> **PROVIDED RECORDS**:
-------

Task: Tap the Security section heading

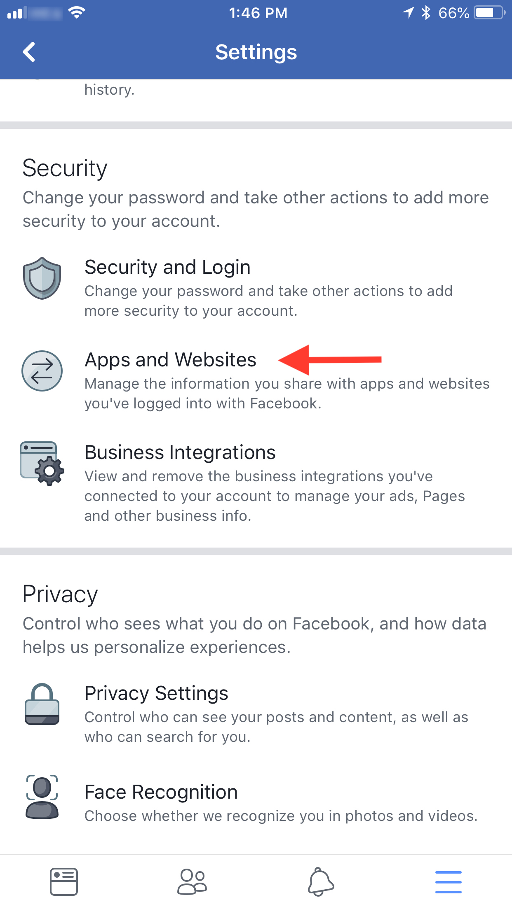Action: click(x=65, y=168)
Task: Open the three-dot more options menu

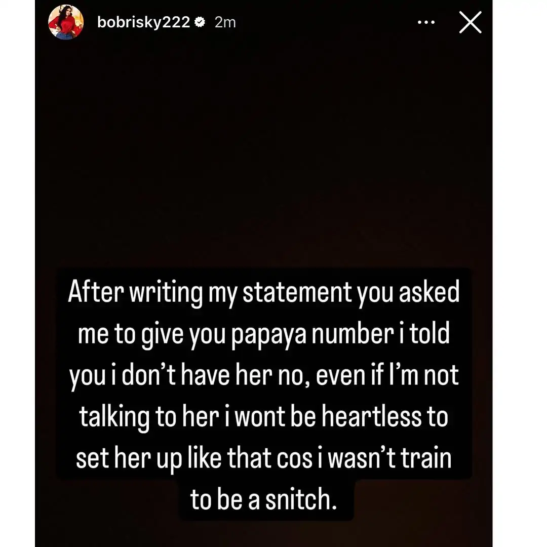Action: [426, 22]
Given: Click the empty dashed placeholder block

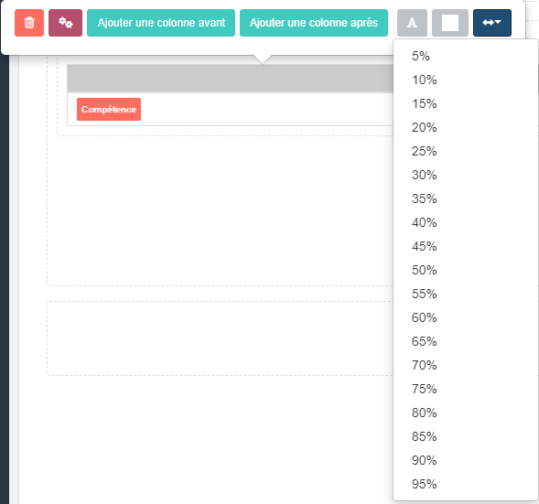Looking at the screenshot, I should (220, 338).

-------

> **PROBLEM STATEMENT**: Only the lines from the one with "Given: Click the" through the last line of the records above are wanted, copied exactly and with pictures omitted.

> **EXERCISE RESPONSE**:
Given: Click the empty dashed placeholder block

Looking at the screenshot, I should (220, 338).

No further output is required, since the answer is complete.